Ce travail s’inscrit dans la continuité d’une recherche sur la place que l’objet occupe dans nos sociétés. Entre 2003 et 2004, A travers une agence de voyage pour objets crée pour l’occasion, une vingtaine d’ objets divers sont partis au maroc, en Espagne, en Mongolie, en France….
Les objets recrutés sont tous liés par des sentiments forts à leur donateur. Le but pour eux étant de s’en séparer, mais que cette séparation ait du sens.
Par mes propres moyens ou en les confiants à des collaborateurs de l’agence, ces objets ont été posés sur une dune, donnés à une famille, laissés dans une grotte de corail, confiés à un camionneur ou encore enterrés en Mongolie en échange d’une photo ramenée au donateur expliquant la situation dans laquelle se trouve leur objet depuis .
Le but est non seulement de créer un lien entre les gens, les objets et des endroits mais également de brouiller l’Histoire et les recherches archéologique future en transposant un objet d’une culture dans une autre de manière purement aléatoire et dénouée d’utilité.

Chaises

2004, exposition à l’ESBA, Genève

Objet de récupération, Plastique, bois…

Affaissement, accouplement d’objet pour parler de reproduction, de surproduction.
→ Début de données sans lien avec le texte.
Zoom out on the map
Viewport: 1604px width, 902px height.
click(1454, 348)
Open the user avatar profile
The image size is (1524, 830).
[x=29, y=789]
Quand
l’utilitaire démissionne, l’objet banal prend un autre sens.

 

Rayon d’action

2003, performance, ESBA, Genève

Tasses, céramique et divers matériaux

Se mettre en scène en tant qu’artiste est nécessaire afin de se positionner et de s’affirmer face aux autres. En étant une vitrine de plus dans une rue marchande, l’oeuvre d’art est ici totalement dénaturée et délocalisée.